**DATA SUPPLIED:**
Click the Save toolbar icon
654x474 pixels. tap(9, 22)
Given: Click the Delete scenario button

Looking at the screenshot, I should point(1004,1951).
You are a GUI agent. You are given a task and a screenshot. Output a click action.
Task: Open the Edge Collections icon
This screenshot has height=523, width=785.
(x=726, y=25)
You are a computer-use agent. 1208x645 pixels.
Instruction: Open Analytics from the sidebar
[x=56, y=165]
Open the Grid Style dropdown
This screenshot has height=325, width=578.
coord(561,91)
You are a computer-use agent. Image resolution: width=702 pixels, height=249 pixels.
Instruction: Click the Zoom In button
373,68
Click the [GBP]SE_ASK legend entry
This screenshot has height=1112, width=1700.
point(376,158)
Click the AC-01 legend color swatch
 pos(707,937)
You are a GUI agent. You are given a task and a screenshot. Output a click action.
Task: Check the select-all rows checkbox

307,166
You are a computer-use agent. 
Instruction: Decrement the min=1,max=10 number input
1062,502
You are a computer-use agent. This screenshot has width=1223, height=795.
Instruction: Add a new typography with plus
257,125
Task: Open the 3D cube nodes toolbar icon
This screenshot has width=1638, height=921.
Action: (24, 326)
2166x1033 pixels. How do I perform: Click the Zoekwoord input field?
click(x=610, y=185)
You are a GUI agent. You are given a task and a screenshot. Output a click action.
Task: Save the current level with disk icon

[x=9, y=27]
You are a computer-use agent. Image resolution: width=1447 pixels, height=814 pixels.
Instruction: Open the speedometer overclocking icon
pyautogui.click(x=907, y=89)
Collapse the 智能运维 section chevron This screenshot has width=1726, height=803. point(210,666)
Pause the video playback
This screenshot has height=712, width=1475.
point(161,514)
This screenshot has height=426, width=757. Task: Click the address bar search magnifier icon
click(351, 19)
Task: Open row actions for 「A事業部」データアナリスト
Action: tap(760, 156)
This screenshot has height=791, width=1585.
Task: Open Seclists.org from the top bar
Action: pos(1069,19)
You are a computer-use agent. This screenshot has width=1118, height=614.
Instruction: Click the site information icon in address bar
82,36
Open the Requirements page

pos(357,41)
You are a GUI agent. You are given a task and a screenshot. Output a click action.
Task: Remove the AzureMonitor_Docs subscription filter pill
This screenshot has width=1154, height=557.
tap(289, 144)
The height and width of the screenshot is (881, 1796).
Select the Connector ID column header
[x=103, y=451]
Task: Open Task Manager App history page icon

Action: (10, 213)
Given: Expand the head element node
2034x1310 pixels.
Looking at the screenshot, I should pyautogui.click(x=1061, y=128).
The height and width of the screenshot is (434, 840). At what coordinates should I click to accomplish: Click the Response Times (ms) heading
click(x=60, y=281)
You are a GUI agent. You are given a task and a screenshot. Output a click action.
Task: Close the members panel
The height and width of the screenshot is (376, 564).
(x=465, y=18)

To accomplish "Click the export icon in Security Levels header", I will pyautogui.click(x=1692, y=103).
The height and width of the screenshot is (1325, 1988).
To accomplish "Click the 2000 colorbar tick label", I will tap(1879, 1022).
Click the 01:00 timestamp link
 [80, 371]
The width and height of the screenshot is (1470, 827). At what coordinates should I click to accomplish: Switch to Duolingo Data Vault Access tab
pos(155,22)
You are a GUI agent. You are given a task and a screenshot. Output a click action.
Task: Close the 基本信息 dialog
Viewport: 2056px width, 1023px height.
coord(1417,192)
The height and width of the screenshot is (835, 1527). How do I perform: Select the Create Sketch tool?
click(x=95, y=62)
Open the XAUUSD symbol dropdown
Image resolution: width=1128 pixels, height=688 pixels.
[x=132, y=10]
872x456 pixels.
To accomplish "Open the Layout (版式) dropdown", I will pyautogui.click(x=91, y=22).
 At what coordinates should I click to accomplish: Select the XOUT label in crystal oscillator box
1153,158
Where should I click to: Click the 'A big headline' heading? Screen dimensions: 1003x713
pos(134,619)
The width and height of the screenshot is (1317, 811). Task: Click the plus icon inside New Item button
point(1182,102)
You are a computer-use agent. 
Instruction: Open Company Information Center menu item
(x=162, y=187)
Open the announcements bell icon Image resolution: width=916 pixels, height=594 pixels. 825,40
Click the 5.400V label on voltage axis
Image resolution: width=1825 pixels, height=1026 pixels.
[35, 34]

**TASK PROMPT:** Looking at the records, how many of the lines contain the string "will"? Only the number should be given.

**RESULT:** 3